** Opening Selected extract block **

During the F&S Global Journal Club of April 7, 2020 the discussion turned to what constitutes an emergency and how that might impact our decisions going forward. The discussants debated when an emergency would be over, how flat the curve might have to be before we can return to prior modes of practice. Statistics were the focus. But the statistician’s emergency is not the same as the patient’s. Her/his inability to access planned procedures for diminished ovarian reserve (or whatever diagnosis they have) is a personal emergency and the only statistic that matters is an N of 1.
There are more questions than answers now. I believe the actions of ASRM and other organizations to limit care to urgent or critical situations is the best we can do for now. True, many fertility treatments take place in stand alone clinics. But they are staffed by people for whom testing is not available so it’s impossible to know if they carry the virus in transmittable form. And even the best precautions with patients are imperfect. Our patients desperately want the baby of their dreams. We don’t have enough data on fetal transmission of the virus to know the impact on a pregnancy from conception/transfer to delivery. And none of us wants to create a less than good baby. Nor do we want to risk a lawsuit down the road.
Yet, we feel for our patients and their dilemma. It is critical that we connect with them on both a professional and psychological level. We can give them scientific reasons for the decisions we’ve made about the care we can offer given the limited state of information we have about the virus, its impact on pregnancy, etc. At the same time, we can share in their distress that plans have been delayed for an indeterminate time. We are taught to avoid personal involvement with our patients. We have training suggesting that professionals keep boundaries between themselves and patients, not allowing our personal feelings into their care. But we must recognize their emotional state if we are to provide care to the person and not just their reproductive system. We can let them know that we are in limbo as well with limited information about risks to our own health and that of our co-workers and employees, not to mention our livelihoods. On some level our angst is shared.

** Closing Selected extract block **

## What to do
Reproduce the full passage on fertility care during the virus emergency, word for word. The items have no connection to the passage.

** Opening Given information block **

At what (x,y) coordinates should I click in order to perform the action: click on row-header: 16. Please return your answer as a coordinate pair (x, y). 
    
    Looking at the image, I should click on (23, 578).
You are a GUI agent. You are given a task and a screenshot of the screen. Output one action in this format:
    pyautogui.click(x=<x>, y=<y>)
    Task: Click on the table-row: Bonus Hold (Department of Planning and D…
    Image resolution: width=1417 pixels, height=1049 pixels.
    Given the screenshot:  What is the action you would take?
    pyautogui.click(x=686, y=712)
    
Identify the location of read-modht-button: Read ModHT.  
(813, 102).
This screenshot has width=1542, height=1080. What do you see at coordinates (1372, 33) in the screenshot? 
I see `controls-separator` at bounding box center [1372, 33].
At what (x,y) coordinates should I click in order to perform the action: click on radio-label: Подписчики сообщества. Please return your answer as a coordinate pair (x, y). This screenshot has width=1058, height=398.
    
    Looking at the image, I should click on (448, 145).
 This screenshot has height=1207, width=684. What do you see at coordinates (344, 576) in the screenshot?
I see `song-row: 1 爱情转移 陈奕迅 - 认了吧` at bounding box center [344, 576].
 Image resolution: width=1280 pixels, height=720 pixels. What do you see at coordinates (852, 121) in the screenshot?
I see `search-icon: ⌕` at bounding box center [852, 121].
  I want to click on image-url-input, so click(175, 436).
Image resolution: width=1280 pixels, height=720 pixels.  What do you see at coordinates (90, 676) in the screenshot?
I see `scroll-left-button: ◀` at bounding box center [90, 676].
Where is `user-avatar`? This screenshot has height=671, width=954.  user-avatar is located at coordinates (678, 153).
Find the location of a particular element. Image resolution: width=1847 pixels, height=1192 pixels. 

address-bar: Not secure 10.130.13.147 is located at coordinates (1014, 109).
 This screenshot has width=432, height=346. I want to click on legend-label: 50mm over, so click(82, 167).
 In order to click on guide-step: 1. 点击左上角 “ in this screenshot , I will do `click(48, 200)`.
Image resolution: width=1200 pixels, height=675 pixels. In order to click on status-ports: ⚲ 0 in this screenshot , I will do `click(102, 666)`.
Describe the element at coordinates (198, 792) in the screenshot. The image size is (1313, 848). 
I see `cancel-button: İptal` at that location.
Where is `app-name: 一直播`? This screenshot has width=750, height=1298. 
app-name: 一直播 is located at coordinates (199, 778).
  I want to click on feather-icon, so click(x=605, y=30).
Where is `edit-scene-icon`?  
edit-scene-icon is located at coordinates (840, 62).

** Closing Given information block **

## Result of the exercise
During the F&S Global Journal Club of April 7, 2020 the discussion turned to what constitutes an emergency and how that might impact our decisions going forward. The discussants debated when an emergency would be over, how flat the curve might have to be before we can return to prior modes of practice. Statistics were the focus. But the statistician’s emergency is not the same as the patient’s. Her/his inability to access planned procedures for diminished ovarian reserve (or whatever diagnosis they have) is a personal emergency and the only statistic that matters is an N of 1.
There are more questions than answers now. I believe the actions of ASRM and other organizations to limit care to urgent or critical situations is the best we can do for now. True, many fertility treatments take place in stand alone clinics. But they are staffed by people for whom testing is not available so it’s impossible to know if they carry the virus in transmittable form. And even the best precautions with patients are imperfect. Our patients desperately want the baby of their dreams. We don’t have enough data on fetal transmission of the virus to know the impact on a pregnancy from conception/transfer to delivery. And none of us wants to create a less than good baby. Nor do we want to risk a lawsuit down the road.
Yet, we feel for our patients and their dilemma. It is critical that we connect with them on both a professional and psychological level. We can give them scientific reasons for the decisions we’ve made about the care we can offer given the limited state of information we have about the virus, its impact on pregnancy, etc. At the same time, we can share in their distress that plans have been delayed for an indeterminate time. We are taught to avoid personal involvement with our patients. We have training suggesting that professionals keep boundaries between themselves and patients, not allowing our personal feelings into their care. But we must recognize their emotional state if we are to provide care to the person and not just their reproductive system. We can let them know that we are in limbo as well with limited information about risks to our own health and that of our co-workers and employees, not to mention our livelihoods. On some level our angst is shared.